L’île de Farwa, un décor de carte postale cerné par les menaces
Refuge pour les flamants roses et les tortues, l’île libyenne de Farwa, connue pour sa faune exceptionnelle, est menacée par la pollution, la pêche illégale et intensive, au grand dam d’une poignée de militants écologistes qui tentent de la sauver.
Dans l’extrême ouest de la Libye, à une quinzaine de kilomètres de la frontière tunisienne, un décor de carte postale accueille le visiteur : péninsule à marée basse, île à marée haute, eaux immaculées, sable fin, Farwa est un bout de terre de 470 hectares où prospèrent palmiers-dattiers sauvages battus par la brise marine et différentes espèces, comme les tortues et les flamants roses.

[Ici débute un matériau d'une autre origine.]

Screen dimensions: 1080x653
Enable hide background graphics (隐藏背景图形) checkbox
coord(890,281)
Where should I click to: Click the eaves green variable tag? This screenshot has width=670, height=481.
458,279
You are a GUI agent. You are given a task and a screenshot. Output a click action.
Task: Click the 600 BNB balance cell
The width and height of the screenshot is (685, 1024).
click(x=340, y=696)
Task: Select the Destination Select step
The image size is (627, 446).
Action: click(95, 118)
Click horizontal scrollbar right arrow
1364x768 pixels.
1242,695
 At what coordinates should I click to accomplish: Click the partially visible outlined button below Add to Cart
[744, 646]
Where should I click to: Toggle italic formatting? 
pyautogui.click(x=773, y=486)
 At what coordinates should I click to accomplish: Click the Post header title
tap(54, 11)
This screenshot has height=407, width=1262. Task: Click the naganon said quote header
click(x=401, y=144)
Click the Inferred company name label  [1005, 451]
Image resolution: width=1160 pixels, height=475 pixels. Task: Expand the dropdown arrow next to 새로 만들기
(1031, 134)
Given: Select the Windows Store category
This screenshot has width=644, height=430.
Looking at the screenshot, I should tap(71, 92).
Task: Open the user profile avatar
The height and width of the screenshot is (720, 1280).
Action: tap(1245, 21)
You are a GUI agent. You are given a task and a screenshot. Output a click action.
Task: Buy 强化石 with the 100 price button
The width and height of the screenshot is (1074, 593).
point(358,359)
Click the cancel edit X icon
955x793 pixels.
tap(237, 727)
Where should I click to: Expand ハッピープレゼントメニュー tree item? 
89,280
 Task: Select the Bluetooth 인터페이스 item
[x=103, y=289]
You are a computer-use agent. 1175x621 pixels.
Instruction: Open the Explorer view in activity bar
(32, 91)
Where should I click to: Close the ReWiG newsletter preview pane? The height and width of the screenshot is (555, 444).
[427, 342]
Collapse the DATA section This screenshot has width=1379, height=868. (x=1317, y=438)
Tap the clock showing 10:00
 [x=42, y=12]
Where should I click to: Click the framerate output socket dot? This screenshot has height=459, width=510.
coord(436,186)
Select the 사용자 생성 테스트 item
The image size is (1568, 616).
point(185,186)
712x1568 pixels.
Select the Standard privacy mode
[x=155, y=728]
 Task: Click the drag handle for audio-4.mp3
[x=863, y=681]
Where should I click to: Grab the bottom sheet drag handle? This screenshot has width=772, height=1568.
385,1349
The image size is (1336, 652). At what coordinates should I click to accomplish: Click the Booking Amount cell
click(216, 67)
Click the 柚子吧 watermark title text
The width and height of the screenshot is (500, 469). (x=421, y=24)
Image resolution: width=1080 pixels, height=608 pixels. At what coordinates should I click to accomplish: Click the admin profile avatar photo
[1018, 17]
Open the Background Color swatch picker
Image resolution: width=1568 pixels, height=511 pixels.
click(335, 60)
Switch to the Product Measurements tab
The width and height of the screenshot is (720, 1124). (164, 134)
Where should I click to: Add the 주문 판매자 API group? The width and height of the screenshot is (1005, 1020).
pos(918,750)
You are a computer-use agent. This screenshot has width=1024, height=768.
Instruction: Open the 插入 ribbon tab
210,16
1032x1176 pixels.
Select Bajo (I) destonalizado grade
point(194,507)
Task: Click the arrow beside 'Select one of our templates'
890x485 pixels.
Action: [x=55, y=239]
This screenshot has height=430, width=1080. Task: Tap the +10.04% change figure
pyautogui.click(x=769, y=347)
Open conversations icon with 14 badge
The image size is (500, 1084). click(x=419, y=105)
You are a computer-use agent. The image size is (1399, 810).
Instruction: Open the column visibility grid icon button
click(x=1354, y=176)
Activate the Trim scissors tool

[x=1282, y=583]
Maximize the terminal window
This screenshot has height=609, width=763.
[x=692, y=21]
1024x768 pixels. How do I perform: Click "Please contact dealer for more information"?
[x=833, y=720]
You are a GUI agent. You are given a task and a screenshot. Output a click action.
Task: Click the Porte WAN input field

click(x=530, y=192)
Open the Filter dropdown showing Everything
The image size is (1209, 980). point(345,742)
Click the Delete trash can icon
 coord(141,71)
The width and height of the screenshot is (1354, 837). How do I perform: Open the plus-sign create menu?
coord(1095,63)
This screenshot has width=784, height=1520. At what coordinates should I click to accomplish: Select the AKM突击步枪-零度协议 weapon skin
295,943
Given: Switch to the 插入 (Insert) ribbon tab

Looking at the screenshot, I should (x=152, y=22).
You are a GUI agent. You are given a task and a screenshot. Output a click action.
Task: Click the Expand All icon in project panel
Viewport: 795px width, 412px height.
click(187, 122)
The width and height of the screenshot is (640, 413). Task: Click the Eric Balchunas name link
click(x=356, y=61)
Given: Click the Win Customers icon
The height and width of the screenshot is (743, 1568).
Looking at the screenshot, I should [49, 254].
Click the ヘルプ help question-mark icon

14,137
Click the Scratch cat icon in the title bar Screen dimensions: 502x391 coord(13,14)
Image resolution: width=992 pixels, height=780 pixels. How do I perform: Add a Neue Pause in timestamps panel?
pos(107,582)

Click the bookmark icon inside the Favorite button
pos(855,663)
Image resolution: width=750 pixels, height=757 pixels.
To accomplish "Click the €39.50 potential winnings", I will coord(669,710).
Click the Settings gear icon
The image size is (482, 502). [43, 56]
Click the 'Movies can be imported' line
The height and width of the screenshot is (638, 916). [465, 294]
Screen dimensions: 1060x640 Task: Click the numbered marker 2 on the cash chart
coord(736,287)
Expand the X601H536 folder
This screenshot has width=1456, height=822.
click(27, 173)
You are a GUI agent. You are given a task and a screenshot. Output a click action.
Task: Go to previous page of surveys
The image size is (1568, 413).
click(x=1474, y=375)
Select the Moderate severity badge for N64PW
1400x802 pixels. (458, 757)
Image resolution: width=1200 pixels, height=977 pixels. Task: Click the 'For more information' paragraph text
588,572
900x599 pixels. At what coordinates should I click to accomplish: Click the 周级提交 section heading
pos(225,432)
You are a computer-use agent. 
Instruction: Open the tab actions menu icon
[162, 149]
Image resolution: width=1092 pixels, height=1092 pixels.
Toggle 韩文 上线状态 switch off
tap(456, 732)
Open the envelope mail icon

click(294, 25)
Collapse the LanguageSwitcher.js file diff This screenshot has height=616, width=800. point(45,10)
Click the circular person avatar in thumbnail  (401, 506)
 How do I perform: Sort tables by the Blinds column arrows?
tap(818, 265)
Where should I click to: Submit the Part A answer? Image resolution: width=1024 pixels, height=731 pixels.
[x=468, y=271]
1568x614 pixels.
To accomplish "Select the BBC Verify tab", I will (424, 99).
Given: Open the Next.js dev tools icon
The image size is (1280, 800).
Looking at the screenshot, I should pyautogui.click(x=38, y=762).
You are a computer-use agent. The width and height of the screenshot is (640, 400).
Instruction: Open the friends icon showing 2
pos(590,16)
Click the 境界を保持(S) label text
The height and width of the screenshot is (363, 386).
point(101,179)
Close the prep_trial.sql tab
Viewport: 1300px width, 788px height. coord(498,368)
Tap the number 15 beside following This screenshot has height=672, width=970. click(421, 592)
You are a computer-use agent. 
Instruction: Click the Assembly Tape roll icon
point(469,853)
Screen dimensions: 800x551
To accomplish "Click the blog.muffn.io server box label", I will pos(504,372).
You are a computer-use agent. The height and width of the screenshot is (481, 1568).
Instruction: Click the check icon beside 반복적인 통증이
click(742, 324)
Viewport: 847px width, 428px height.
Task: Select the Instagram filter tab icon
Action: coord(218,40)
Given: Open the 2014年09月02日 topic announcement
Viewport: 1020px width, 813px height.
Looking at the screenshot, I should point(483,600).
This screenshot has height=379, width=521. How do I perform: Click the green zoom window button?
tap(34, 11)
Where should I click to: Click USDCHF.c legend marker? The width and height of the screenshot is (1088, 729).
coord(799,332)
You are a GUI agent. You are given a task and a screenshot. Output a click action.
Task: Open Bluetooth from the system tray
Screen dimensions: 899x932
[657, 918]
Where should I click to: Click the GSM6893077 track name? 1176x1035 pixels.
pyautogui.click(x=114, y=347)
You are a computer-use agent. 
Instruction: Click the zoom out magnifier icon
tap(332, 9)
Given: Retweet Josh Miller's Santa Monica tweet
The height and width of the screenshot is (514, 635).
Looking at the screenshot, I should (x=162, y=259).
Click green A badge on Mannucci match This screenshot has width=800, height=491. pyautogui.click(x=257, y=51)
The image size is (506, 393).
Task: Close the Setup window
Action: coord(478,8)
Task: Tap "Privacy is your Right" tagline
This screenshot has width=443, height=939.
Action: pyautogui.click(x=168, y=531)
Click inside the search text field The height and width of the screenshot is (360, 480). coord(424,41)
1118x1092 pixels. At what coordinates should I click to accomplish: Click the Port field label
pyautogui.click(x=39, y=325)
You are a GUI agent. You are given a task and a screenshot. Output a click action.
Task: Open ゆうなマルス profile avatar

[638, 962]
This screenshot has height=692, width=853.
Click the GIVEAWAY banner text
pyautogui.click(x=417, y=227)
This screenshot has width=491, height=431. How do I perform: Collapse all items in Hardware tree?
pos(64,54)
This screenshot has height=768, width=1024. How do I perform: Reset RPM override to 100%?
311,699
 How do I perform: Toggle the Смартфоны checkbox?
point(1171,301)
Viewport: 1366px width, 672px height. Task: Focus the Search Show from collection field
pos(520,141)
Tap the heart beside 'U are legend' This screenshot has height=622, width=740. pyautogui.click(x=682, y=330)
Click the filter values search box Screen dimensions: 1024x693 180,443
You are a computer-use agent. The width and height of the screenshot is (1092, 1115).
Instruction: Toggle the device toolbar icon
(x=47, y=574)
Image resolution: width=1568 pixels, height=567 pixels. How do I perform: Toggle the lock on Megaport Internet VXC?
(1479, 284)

Sauvage et inhabitée, elle fut des décennies durant une destination privilégiée des excursions scolaires : au printemps, l’île constitue l’un des rares relais libyens pour les oiseaux migrateurs qui s’apprêtent à retraverser la Méditerranée.
« Farwa est l’une des zones les plus importantes de Libye pour de nombreux oiseaux migrateurs », affirme Tarek Jdeidi de l’Université de Tripoli.
Et, selon l’Union internationale pour la conservation de la nature (UICN), l’île est potentiellement le « site côtier et marin le plus important de l’ouest de la Libye, en termes de biodiversité ».
L’ancien dirigeant Mouammar Kadhafi voulait y construire une station balnéaire avec hôtels de luxe, villas « flottantes » et terrain de golf. C’était en 2005, quand le pays d’Afrique du Nord, longtemps mis au ban de la communauté internationale, amorçait une timide ouverture après être redevenu fréquentable.
Un complexe pétrochimique à proximité
Finalement préservée de l’urbanisme — l’unique construction qu’on y trouve est un vieux phare délabré érigé par les Italiens dans les années 1920—, elle voit déferler chaque week-end des dizaines de visiteurs libyens qui « laissent derrière eux leurs ordures », soupire Faouzi Dhane, de l’association écologiste Bado.
De plus, le complexe pétrochimique d’Abou Kammache, situé à quelques encablures de l’île, a pendant des années « déversé des métaux lourds comme le plomb ». Et s’il a baissé le rideau il y a quelques années, l’impact de cette pollution « est toujours palpable », regrette Faouzi Dhane.
Mais c’est surtout la pêche intensive et non réglementée qui inquiète les défenseurs de l’île : les pêcheurs, qui viennent de la ville berbérophone de Zouara, à 40 kilomètres de là, « ne respectent rien. Ils pêchent à tout moment, de façon non réglementée, et pratiquent la pêche à l’explosif », pourtant interdite, souligne le militant écologiste.
Dans ce pays en proie au chaos depuis la chute du régime de Kadhafi en 2011, divisions et luttes de pouvoir ont empêché tout contrôle, malgré l’existence d’un cadre juridique censé réglementer les activités de pêche.
Symbole de l’île, la tortue Caouanne (Caretta caretta), une espèce menacée, figure parmi les premières victimes. « Les tortues sont parfois prises dans des filets de pêche, quand elles ne sont pas tuées par les pêcheurs qui redoutent leurs morsures », s’inquiète FaouziDhane.
L’association Bado s’efforce également de sauver autant de couvées que possible, notamment en protégeant les nids des prédateurs et des pilleurs qui revendent les œufs à prix fort.
Chaouki Mouammar, chercheur en archéologie, est un habitué du site. S’il s’intéresse au passé lointain de l’île — des outils de l’époque romaine, des tombes et même un four y ont été découverts —, il s’inquiète tout autant pour son avenir. D’abord, la pollution et les conséquences des déversements de l’ancienne usine pétrochimique, « une vraie catastrophe environnementale », et la « montée du niveau de la mer ».
Car Farwa, mince bande de sable entre l’eau brune du marais où prolifèrent algues et coraux et l’eau cristalline côté mer, « risque de se retrouver engloutie si des mesures ne sont pas prises pour tenter de contenir la mer », alerte Chaouki Mouammar.
La fin des combats à l’été 2020 et l’installation en début d’année d’un nouveau gouvernement chargé de mener la transition d’ici des élections législatives et présidentielle en décembre n’a rien changé pour l’île.
En attendant un retour à l’application des lois, les associations écologistes refusent de rester les bras croisés.
« Nous essayons de sensibiliser les pêcheurs, en partenariat avec des ONG internationales comme le WWF (Fonds mondial pour la nature) », annonce Faouzi Dhane, dont l’association « organise également des conférences et des campagnes de sensibilisation dans les écoles ».